[Your instructions]:
Where a line below holds the string "tweet", that line goes into the answer.

[Recorded data]:
***

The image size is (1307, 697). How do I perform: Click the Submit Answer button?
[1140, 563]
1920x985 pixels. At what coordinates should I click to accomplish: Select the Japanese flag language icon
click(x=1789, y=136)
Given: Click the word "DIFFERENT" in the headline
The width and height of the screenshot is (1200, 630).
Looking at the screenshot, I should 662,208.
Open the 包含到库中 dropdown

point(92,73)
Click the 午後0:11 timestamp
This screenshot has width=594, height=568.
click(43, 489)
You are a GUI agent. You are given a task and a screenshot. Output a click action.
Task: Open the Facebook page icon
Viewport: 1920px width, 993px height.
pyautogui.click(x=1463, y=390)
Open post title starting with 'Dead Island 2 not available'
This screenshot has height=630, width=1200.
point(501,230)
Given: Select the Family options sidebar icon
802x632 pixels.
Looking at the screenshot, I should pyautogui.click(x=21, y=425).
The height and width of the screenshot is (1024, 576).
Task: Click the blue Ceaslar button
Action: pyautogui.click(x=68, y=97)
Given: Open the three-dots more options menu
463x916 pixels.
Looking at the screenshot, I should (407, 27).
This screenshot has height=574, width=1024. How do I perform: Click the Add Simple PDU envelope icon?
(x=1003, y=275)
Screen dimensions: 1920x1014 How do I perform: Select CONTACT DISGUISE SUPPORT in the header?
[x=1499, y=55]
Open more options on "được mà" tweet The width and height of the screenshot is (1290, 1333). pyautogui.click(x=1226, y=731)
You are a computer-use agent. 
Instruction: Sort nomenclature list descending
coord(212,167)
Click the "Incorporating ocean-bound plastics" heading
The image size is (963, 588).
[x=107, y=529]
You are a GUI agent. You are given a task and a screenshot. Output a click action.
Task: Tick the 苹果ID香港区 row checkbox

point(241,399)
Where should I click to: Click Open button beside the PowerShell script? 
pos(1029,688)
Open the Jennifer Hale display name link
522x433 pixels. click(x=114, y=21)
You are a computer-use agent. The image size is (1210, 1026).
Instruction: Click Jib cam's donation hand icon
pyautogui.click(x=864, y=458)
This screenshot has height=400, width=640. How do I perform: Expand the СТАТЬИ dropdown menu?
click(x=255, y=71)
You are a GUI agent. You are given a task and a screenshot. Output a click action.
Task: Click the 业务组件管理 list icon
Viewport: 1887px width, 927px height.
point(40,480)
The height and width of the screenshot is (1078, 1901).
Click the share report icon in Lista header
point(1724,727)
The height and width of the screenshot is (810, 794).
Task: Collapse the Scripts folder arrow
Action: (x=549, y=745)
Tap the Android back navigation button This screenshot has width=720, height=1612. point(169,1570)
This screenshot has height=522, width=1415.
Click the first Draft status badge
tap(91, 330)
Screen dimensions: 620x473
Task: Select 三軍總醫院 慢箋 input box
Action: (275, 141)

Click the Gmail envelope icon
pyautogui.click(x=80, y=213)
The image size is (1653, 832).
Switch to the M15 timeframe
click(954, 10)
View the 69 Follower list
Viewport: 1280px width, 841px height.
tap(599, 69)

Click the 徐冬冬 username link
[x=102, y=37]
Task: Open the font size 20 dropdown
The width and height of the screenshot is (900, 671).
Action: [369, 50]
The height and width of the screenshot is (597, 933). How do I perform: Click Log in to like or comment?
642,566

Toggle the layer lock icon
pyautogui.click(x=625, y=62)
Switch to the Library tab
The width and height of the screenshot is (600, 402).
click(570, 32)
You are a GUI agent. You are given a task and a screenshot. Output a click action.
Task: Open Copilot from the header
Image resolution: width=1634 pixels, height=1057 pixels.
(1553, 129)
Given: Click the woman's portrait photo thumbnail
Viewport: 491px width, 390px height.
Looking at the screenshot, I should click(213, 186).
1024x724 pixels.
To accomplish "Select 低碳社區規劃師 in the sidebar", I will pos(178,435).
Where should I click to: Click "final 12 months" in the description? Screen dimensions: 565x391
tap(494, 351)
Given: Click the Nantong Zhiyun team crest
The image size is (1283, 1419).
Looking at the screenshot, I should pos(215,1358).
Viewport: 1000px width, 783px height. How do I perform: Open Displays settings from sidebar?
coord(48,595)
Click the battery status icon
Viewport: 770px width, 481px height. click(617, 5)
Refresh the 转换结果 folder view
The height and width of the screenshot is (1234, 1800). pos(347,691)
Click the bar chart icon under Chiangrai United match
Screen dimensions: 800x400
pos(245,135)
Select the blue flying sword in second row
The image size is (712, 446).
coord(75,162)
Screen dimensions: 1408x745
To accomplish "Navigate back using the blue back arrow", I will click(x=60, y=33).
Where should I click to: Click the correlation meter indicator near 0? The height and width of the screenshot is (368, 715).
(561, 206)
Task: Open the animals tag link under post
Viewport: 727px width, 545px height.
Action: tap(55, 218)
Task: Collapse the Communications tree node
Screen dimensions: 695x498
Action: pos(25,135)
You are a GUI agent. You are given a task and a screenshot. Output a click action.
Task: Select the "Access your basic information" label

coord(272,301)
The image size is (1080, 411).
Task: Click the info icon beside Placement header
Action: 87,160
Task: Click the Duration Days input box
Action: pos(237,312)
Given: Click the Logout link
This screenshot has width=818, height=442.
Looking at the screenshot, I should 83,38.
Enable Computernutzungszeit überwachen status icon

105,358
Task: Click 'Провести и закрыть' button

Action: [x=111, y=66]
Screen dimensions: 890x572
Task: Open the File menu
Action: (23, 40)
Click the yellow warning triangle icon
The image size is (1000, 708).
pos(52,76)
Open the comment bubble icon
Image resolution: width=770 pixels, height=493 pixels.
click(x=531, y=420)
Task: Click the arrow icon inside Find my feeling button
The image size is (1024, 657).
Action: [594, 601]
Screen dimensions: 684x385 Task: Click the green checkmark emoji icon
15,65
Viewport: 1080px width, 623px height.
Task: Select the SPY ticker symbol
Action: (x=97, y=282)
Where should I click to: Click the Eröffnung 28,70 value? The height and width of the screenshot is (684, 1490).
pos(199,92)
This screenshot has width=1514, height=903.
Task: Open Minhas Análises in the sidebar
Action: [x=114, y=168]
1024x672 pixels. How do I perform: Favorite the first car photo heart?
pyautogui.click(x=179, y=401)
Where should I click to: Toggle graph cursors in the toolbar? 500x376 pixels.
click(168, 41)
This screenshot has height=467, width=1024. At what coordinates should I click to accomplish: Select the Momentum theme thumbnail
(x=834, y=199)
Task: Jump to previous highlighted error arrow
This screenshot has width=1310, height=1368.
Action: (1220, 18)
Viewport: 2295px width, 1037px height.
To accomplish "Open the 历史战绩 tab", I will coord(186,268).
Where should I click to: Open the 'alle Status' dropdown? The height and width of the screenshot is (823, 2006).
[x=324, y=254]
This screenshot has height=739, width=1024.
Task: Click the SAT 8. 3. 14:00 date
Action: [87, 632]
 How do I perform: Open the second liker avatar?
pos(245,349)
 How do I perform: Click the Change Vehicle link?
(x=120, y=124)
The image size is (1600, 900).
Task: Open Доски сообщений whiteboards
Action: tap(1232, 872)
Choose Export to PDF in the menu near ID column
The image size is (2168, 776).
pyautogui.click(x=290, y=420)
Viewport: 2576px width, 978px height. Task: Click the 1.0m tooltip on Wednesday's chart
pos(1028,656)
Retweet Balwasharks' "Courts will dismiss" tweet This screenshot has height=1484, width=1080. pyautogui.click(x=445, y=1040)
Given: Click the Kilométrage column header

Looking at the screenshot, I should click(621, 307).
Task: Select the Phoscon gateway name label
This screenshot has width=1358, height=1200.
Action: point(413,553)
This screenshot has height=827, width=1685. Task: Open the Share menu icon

***

[Written response]:
Open more options on "được mà" tweet The width and height of the screenshot is (1290, 1333). pyautogui.click(x=1226, y=731)
Retweet Balwasharks' "Courts will dismiss" tweet This screenshot has height=1484, width=1080. pyautogui.click(x=445, y=1040)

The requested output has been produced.